Polícia aponta que universitário desaparecido teria sido sequestrado
O sequestro de Sinézio aconteceu com o mesmo modus operandi do que houve com um jovem em Ipioca, há cerca de 60 dias
A Polícia Civil de Alagoas está investigando o caso do desaparecimento do universitário Sinézio Ferreira da Silva Júnior, de 33 anos, que aconteceu na última quarta-feira (15), no bairro do Benedito Bentes, parte alta de Maceió. A investigação aponta que ele teria sido sequestrado.

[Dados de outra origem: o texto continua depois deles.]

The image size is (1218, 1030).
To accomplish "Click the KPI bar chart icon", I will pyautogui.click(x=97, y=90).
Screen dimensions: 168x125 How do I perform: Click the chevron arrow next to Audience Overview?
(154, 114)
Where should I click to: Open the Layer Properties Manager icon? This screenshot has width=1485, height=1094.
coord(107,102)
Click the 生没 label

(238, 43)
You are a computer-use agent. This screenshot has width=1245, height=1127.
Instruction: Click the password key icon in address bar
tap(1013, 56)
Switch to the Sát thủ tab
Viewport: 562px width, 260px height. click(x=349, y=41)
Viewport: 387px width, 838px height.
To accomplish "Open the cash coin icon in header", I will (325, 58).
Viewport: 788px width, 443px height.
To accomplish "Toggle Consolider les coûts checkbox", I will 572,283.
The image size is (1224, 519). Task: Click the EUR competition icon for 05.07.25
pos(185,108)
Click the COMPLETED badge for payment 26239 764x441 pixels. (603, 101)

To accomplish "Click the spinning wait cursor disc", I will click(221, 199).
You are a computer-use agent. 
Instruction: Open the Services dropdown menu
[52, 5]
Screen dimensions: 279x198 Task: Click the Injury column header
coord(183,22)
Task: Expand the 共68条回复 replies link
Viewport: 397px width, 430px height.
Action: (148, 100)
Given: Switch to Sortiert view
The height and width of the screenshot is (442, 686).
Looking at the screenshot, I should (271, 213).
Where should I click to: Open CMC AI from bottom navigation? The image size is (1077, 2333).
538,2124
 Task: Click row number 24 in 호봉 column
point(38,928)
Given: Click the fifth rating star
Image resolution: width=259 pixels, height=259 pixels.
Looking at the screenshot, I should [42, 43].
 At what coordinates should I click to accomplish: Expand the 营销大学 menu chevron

Em entrevista à TV Pajuçara, o delegado Robervaldo Davino contou que ouviu diversas testemunhas sobre o caso. O relato foi que quatro pessoas, usando roupas da polícia e capuz, o colocaram em um veículo e foram embora.
O sequestro de Sinézio aconteceu com o mesmo modus operandi do que houve com um jovem em Ipioca, há cerca de 60 dias. Nesta ocasião, ele foi tirado do trabalho pelos suspeitos, também trajados como policiais e encapuzados, e até hoje o corpo não foi localizado.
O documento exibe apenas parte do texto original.